Gary Stiles, December 2004
Comments from Robbins: "NO. I certainly don't find anything that has been presented that compels one to support the recognition of Eriocnemis sapphiropygia as a separate species from E. luciani."
Comments from Pacheco: "YES. As informações disponíveis parecem suportar um "tentativo" sim à proposta."
Comments from Jaramillo: "YES This is difficult, as the data seems lacking but suggestive that the split is good. I don't know these taxa, and admit that I am going along with Gary as he has a well-trained feel for the level of difference shown by species of hummingbirds, and he seems to be (albeit hesitantly) convinced that this split is good. I apologize for my lame justification on this one."
Comments from Nores: "SI. Pienso que la forma y tamaño de la cola son caracteres propios de especies y no de subespecies."
Comments from Remsen: "YES, with reluctance. After 2.5 years, I finally gave up on waiting for comments from our two Peru bird book authors. Acknowledging all Gary's doubts on the analysis, forced to vote Y or N, I'll go with Y because (1) Peters and subsequent authors did not provide rationale for the original lump, and (2) the difference in tail shape, as Manuel noted, is typically associated with species rank (e.g., the NACC recognition of multiple species with Chlorostilbon canivetii group).
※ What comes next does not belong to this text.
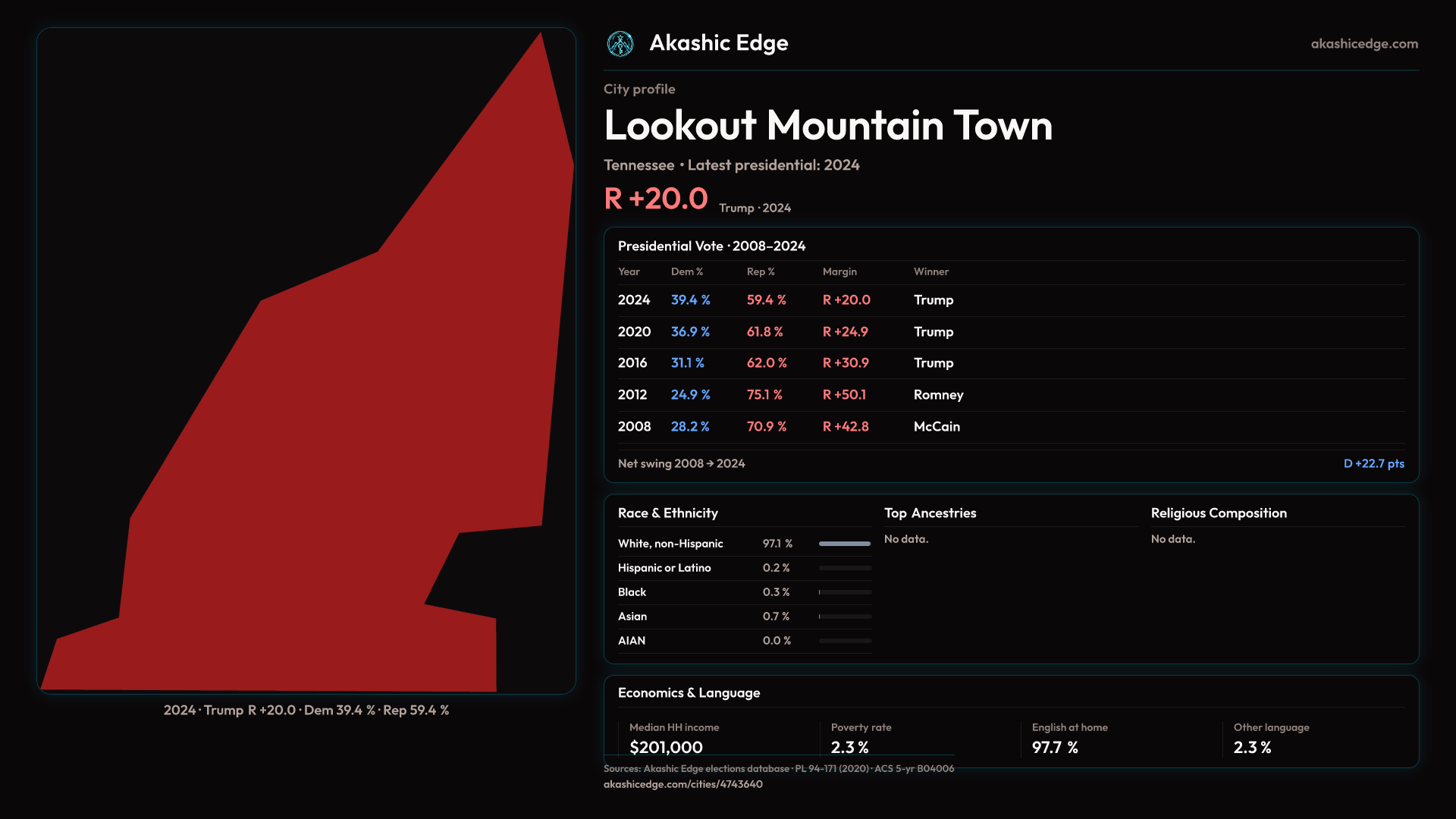Open the akashicedge.com link in header
This screenshot has width=1456, height=819.
point(1363,44)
If hummingbird experts Stiles and Schuchmann are comfortable with species rank, then so am I."
Comments from Zimmer: "YES. Evidence isn't overwhelming, but this is another of those unjustified Peters' lumps, and I think the burden of proof is on that camp."
Additional comments from Remsen: “NO. After the votes and discussions with Peru book authors Doug and Tom, my weak YES is now a weak NO. Slight differences in tail shape and ventral coloration of females is insufficient for treating these as separate species.